The EC's Digital Single Market proposal would see prices for digitally purchased games unified across its 28 member states.
Regional pricing was one of those things that made sense back in the days of physical goods - as companies had to pay extra costs to physically ship things to foreign countries - but in the world of digital downloads it doesn't make a whole lot of sense. The European Commission has also seen the futility of regional pricing on digitally purchased video games, and with its new "Digital Single Market" proposal, aims to end it (at least across its 28 member states).
"The Digital Single Market initiative seeks to provide an unfettered European market for digital goods and services across all its 28 member states," the EC told MCV.
The proposal would mean that publishers must maintain a single price point across all of Europe, and would also not be able to limit services to certain regions.
"Simplified and modern rules for online and digital cross-border purchases will encourage more businesses to sell online across borders and further develop digital markets such as games," the commission added.

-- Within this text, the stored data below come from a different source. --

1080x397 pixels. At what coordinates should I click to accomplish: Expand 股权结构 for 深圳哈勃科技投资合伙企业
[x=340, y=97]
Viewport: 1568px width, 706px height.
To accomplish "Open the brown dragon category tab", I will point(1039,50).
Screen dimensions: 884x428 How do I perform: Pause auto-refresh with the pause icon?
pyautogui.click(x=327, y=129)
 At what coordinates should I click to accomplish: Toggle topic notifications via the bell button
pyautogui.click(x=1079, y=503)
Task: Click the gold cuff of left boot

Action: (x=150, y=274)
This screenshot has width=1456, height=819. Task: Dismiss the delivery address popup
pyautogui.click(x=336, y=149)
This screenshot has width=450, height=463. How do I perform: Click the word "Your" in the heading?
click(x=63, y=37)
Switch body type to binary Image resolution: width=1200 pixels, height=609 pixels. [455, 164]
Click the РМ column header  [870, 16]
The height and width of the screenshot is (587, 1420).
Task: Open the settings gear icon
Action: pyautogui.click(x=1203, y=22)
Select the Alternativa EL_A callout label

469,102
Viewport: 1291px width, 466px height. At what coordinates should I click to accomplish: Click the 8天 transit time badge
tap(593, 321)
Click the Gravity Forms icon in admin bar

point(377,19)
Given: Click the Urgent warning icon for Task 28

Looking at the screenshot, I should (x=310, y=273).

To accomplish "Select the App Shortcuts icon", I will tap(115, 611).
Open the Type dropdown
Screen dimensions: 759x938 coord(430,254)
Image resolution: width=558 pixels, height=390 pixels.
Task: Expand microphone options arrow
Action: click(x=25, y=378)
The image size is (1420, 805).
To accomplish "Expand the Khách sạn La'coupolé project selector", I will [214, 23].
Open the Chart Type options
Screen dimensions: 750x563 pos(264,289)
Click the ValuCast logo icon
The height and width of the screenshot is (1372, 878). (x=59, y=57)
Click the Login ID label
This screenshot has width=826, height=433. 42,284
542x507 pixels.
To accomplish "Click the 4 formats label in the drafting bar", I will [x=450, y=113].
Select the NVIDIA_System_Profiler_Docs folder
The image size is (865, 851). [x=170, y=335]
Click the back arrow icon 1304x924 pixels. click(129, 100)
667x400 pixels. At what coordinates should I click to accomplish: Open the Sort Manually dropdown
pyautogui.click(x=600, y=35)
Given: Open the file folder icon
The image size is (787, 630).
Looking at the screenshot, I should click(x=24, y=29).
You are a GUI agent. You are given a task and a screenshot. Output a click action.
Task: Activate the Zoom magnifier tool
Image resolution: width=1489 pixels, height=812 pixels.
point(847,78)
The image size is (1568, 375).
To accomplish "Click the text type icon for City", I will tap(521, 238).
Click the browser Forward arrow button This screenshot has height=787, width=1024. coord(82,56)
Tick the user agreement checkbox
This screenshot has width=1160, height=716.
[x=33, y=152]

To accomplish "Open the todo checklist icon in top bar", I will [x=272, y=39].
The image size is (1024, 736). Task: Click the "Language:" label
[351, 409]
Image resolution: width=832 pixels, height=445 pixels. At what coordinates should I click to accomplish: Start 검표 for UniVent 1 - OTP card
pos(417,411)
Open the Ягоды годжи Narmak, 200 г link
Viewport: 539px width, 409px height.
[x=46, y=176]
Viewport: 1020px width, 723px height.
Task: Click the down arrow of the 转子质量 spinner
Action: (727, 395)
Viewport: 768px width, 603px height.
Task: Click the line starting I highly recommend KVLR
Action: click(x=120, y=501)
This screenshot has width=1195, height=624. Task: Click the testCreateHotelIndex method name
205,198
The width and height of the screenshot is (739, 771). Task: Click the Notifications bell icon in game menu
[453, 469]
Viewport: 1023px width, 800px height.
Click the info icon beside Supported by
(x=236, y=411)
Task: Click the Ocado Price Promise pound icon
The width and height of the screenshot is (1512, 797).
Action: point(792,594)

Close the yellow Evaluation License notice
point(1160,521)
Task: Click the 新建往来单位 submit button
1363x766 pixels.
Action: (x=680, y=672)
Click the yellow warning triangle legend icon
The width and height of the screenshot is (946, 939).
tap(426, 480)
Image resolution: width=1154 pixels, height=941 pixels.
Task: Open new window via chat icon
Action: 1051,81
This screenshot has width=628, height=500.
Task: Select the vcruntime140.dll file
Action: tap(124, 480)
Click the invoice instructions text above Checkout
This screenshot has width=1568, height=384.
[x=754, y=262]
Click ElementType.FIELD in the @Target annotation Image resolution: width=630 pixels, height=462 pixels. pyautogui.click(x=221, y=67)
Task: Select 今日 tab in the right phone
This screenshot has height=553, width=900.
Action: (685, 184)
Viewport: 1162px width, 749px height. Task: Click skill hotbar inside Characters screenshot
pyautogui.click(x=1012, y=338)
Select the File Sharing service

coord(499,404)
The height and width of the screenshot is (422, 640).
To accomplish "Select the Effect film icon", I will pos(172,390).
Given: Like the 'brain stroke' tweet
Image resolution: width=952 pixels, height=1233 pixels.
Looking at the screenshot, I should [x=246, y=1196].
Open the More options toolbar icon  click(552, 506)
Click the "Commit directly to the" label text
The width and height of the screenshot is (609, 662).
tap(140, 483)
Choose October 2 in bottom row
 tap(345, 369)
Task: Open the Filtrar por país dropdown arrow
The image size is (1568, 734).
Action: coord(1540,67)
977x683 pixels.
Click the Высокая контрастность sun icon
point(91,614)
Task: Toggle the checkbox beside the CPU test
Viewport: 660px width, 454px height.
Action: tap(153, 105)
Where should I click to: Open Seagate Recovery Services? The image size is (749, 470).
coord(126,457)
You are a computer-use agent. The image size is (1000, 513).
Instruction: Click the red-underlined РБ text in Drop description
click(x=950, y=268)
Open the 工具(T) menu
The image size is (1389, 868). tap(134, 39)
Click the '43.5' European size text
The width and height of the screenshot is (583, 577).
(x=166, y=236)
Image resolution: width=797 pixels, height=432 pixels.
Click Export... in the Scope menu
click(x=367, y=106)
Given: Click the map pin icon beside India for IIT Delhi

Dave Clark, head of marketing at indie games label Kiss, was one of many who supported the proposal, stating that "To suggest to the consumer that the cost of selling a digital product or a physical product sold via a digital outlet can vary from country to country is becoming ever more difficult to justify."
As an Australian, who has felt the sting of regional pricing ever since I started gaming, I only have good things to say about this proposal and really hope similar ones are put in place all over the world.